Retrieve every line of the data holding the word "giúp".

(Provided material begins)

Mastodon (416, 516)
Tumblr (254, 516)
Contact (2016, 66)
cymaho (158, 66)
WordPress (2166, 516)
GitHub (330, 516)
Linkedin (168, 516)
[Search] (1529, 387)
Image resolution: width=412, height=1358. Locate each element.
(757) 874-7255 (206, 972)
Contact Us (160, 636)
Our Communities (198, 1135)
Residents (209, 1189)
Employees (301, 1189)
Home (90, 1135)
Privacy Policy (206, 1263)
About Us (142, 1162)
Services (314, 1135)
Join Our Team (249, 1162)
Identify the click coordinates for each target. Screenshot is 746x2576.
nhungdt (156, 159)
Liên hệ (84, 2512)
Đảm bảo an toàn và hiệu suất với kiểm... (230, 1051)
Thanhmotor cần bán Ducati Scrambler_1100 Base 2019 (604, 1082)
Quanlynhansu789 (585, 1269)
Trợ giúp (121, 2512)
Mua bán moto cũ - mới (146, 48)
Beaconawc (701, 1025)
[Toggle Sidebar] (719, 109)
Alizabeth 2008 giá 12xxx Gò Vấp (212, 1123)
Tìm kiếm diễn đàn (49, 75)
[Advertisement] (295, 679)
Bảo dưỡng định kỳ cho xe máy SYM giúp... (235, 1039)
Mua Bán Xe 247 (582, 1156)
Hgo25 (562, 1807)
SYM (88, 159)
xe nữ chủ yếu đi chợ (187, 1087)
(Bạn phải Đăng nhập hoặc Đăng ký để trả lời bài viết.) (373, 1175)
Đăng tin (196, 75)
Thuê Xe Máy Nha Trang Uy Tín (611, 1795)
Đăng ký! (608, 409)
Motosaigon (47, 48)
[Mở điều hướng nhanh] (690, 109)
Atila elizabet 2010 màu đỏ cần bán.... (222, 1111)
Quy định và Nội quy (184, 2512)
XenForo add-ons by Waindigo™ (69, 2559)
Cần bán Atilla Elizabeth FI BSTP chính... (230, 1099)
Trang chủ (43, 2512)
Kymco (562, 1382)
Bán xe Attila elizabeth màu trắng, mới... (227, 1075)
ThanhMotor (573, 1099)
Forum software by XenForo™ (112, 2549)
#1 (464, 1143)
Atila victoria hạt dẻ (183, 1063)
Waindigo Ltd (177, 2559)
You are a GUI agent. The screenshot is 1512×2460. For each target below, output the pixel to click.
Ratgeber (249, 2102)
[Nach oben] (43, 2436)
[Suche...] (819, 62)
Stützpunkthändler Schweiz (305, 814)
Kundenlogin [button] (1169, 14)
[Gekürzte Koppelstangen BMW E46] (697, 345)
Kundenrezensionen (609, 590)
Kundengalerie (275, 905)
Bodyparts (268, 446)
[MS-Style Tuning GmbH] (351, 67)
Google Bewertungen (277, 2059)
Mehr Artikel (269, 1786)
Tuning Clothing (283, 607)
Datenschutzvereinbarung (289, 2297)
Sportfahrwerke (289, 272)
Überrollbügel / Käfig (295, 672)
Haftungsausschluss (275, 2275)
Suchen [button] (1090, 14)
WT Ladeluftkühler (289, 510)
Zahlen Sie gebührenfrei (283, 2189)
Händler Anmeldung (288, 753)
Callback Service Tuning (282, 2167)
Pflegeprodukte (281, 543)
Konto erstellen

(Provided material ends)

### Answer to this exercise
Trợ giúp (121, 2512)
Bảo dưỡng định kỳ cho xe máy SYM giúp... (235, 1039)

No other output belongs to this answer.